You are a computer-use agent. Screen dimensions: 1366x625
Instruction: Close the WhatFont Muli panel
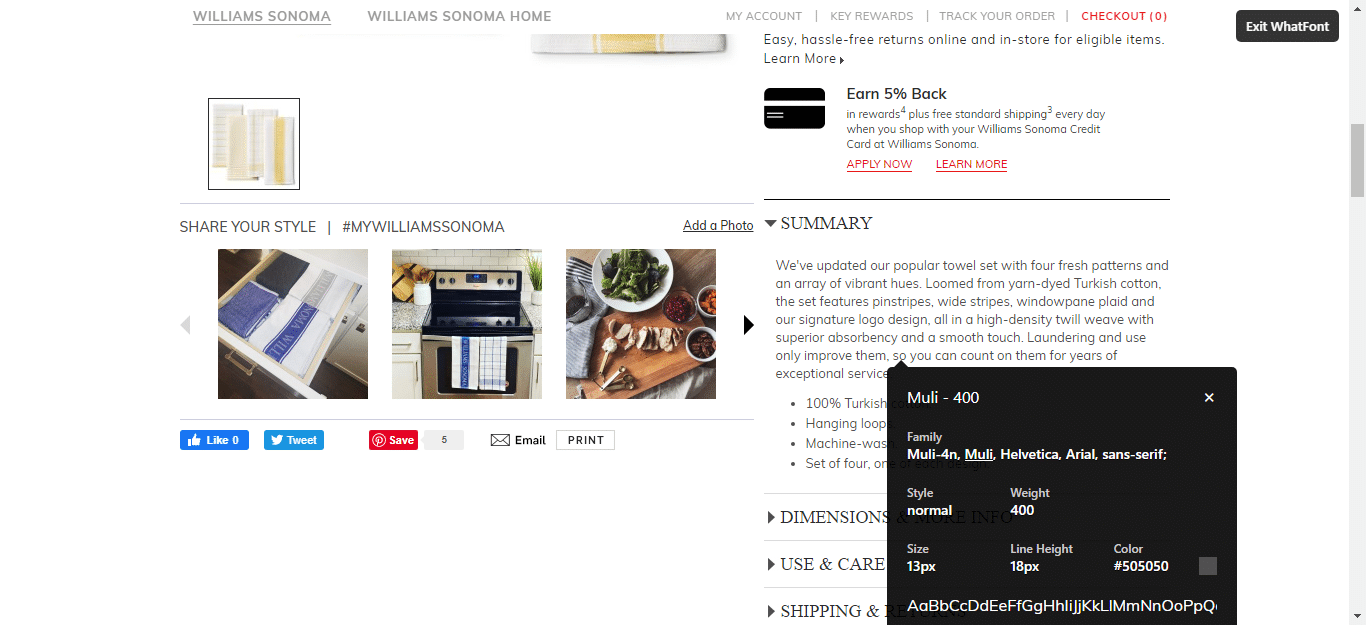1209,398
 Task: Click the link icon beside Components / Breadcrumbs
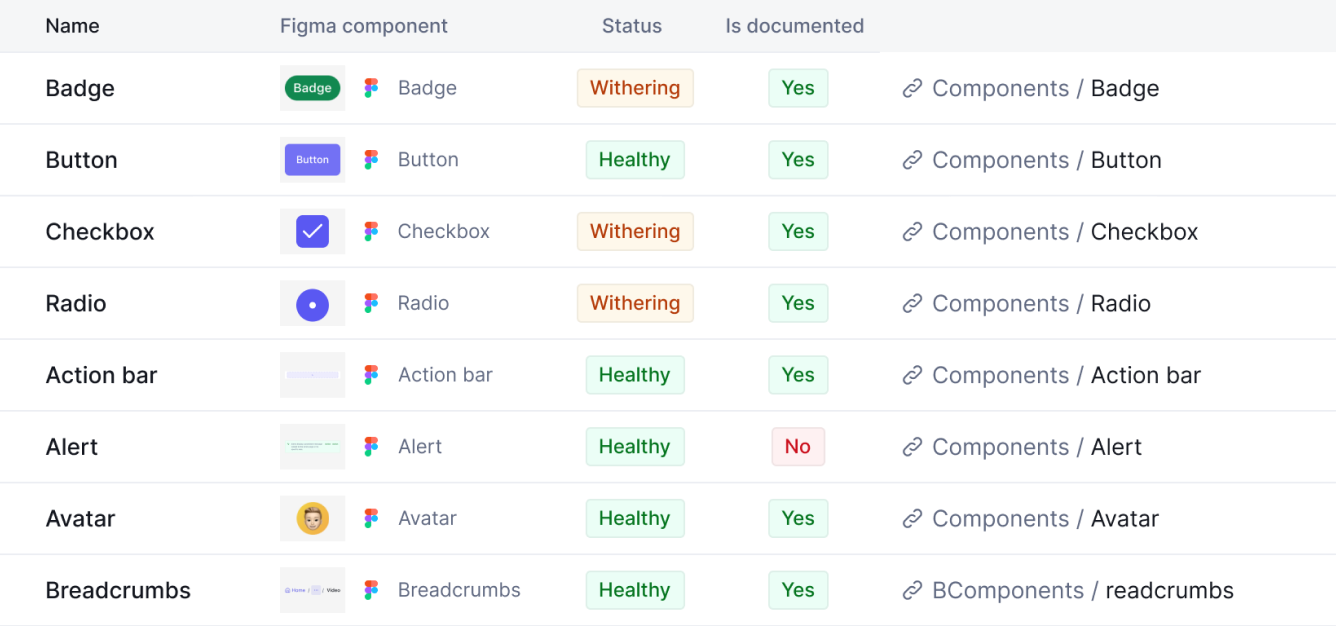pos(912,590)
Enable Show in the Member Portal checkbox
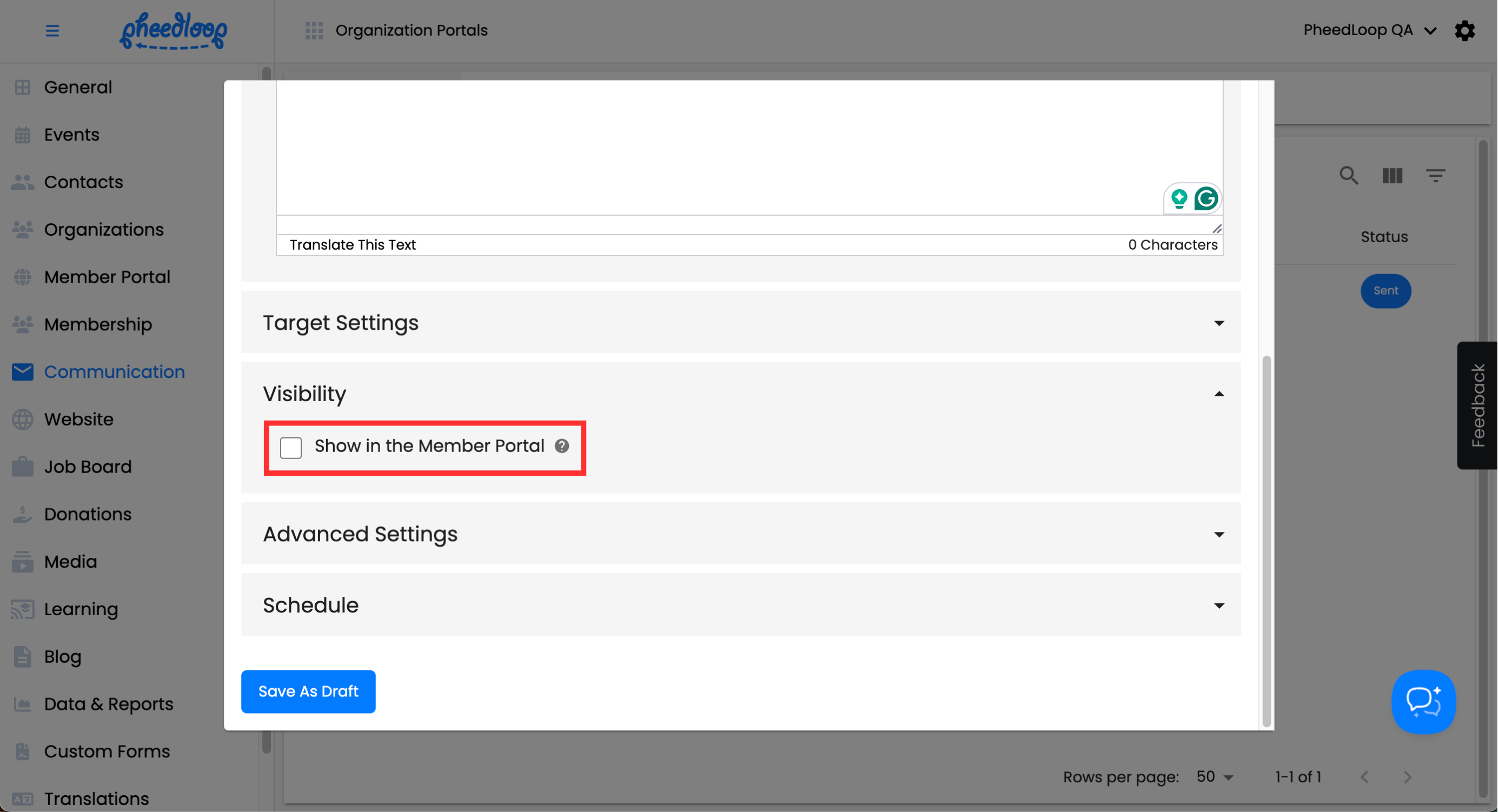 pyautogui.click(x=291, y=447)
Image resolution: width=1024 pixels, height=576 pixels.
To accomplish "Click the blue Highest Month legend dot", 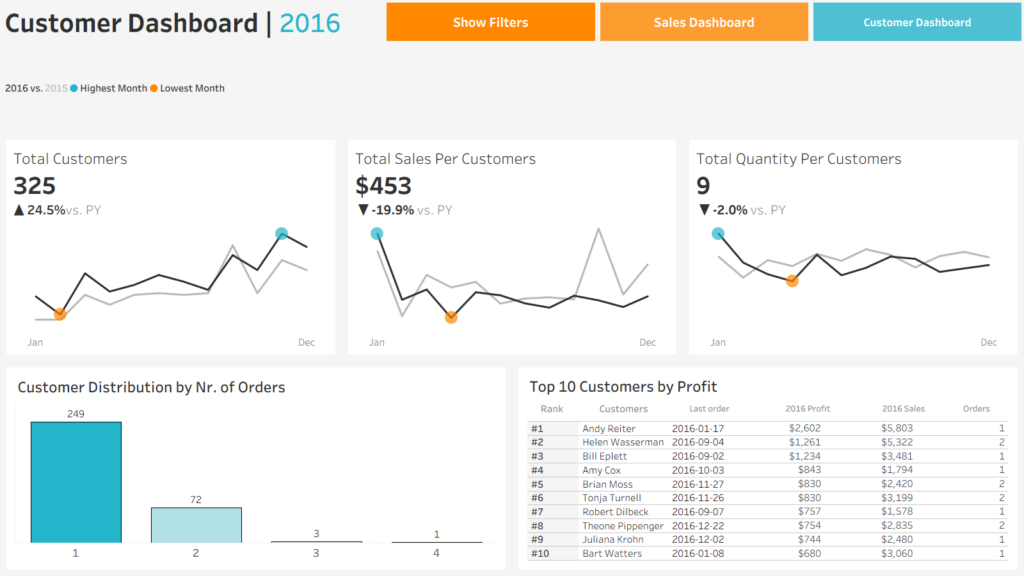I will coord(74,88).
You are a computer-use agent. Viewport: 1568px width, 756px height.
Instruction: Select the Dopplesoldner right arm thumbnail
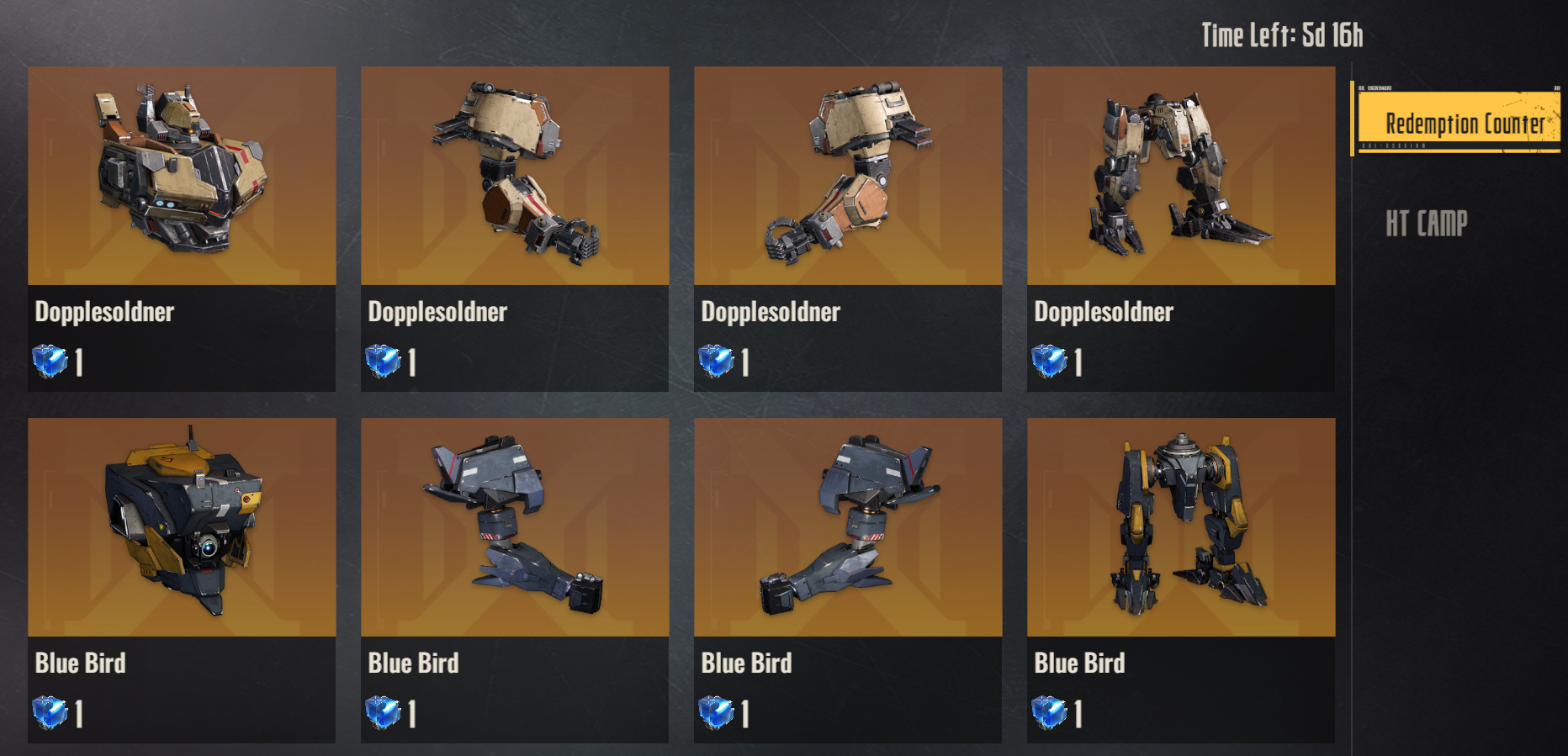pos(515,176)
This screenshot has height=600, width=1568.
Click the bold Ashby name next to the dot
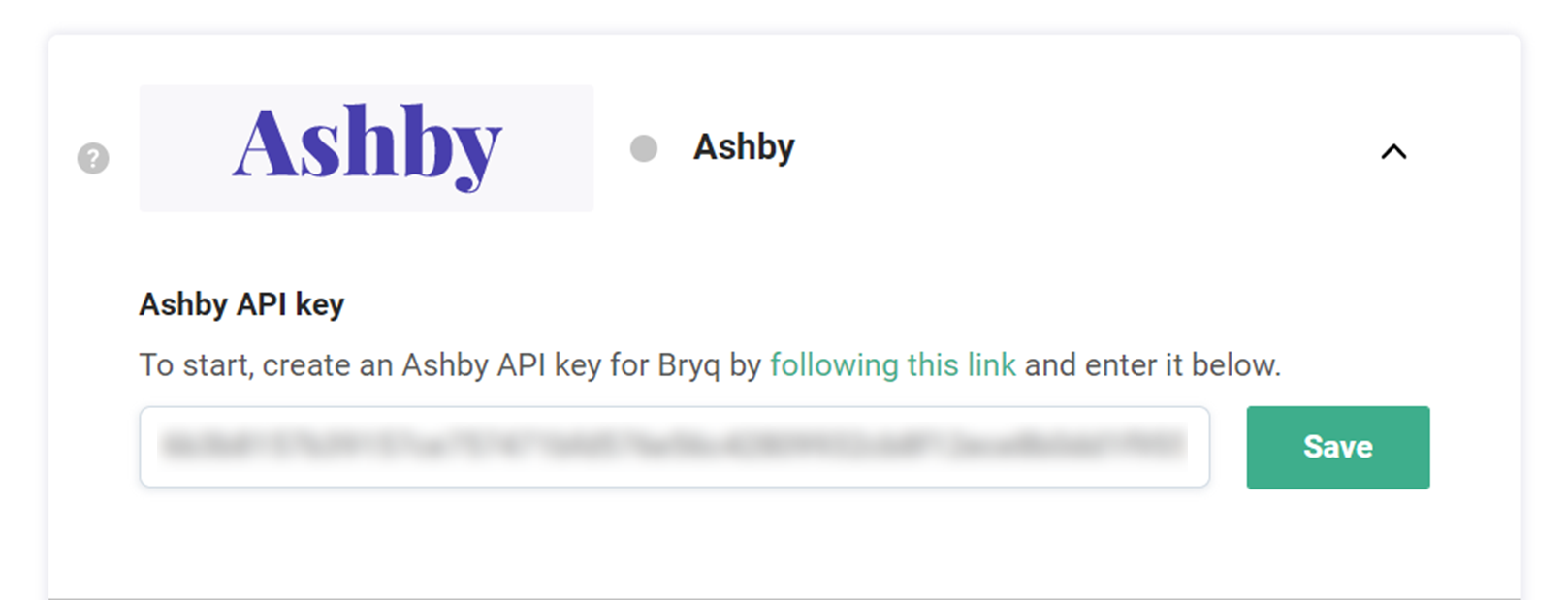click(744, 147)
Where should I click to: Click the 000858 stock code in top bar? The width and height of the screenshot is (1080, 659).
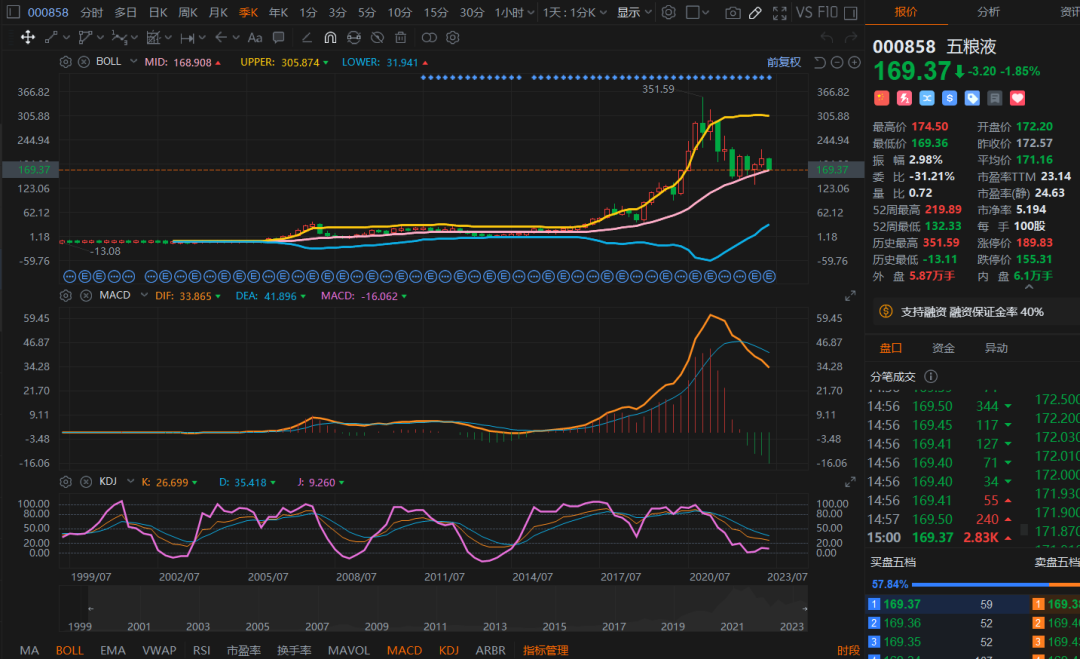(48, 13)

____________________

§ WRITTEN EXERCISE: Set down the lines of the records above exactly, from the line containing "This screenshot has height=600, width=1568." through the end of the records, both included. Omit the pictures.

§ RESULT:
This screenshot has height=600, width=1568.
Click the bold Ashby name next to the dot
click(744, 147)
Where should I click to: Click the 000858 stock code in top bar? The width and height of the screenshot is (1080, 659).
(48, 13)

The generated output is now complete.